Stored records
+ + + +

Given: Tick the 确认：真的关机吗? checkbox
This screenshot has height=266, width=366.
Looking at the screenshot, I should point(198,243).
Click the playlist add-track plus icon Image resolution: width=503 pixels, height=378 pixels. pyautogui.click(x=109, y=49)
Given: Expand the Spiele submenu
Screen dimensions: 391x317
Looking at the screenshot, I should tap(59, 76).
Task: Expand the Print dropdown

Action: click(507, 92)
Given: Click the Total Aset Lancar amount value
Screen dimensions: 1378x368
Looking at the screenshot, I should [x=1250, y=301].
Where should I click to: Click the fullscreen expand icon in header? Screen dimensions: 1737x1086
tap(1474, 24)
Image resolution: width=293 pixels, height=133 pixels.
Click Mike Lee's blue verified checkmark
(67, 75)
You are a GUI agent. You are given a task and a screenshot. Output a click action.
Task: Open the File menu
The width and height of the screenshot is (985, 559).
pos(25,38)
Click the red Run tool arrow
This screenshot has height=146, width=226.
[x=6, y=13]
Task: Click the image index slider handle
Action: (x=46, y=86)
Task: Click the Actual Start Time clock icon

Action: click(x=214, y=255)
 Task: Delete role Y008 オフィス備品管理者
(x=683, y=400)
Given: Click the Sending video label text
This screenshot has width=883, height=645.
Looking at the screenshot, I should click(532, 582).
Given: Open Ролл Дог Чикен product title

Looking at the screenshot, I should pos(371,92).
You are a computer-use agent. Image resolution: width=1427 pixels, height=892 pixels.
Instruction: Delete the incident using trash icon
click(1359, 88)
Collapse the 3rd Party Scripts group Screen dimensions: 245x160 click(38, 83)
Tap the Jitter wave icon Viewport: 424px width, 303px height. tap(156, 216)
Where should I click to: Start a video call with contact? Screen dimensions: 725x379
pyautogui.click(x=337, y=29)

+ + + +

YOUR OBJECTIVE:
Please return the items word for word, starting at the first one and ending at the line containing "Tap the Jitter", with both included.

ANSWER TO THE TASK:
Given: Tick the 确认：真的关机吗? checkbox
This screenshot has height=266, width=366.
Looking at the screenshot, I should point(198,243).
Click the playlist add-track plus icon Image resolution: width=503 pixels, height=378 pixels. pyautogui.click(x=109, y=49)
Given: Expand the Spiele submenu
Screen dimensions: 391x317
Looking at the screenshot, I should tap(59, 76).
Task: Expand the Print dropdown

Action: click(507, 92)
Given: Click the Total Aset Lancar amount value
Screen dimensions: 1378x368
Looking at the screenshot, I should [x=1250, y=301].
Where should I click to: Click the fullscreen expand icon in header? Screen dimensions: 1737x1086
tap(1474, 24)
Image resolution: width=293 pixels, height=133 pixels.
Click Mike Lee's blue verified checkmark
(67, 75)
You are a GUI agent. You are given a task and a screenshot. Output a click action.
Task: Open the File menu
The width and height of the screenshot is (985, 559).
pos(25,38)
Click the red Run tool arrow
This screenshot has height=146, width=226.
[x=6, y=13]
Task: Click the image index slider handle
Action: (x=46, y=86)
Task: Click the Actual Start Time clock icon

Action: click(x=214, y=255)
 Task: Delete role Y008 オフィス備品管理者
(x=683, y=400)
Given: Click the Sending video label text
This screenshot has width=883, height=645.
Looking at the screenshot, I should click(532, 582).
Given: Open Ролл Дог Чикен product title

Looking at the screenshot, I should pos(371,92).
You are a computer-use agent. Image resolution: width=1427 pixels, height=892 pixels.
Instruction: Delete the incident using trash icon
click(1359, 88)
Collapse the 3rd Party Scripts group Screen dimensions: 245x160 click(38, 83)
Tap the Jitter wave icon Viewport: 424px width, 303px height. tap(156, 216)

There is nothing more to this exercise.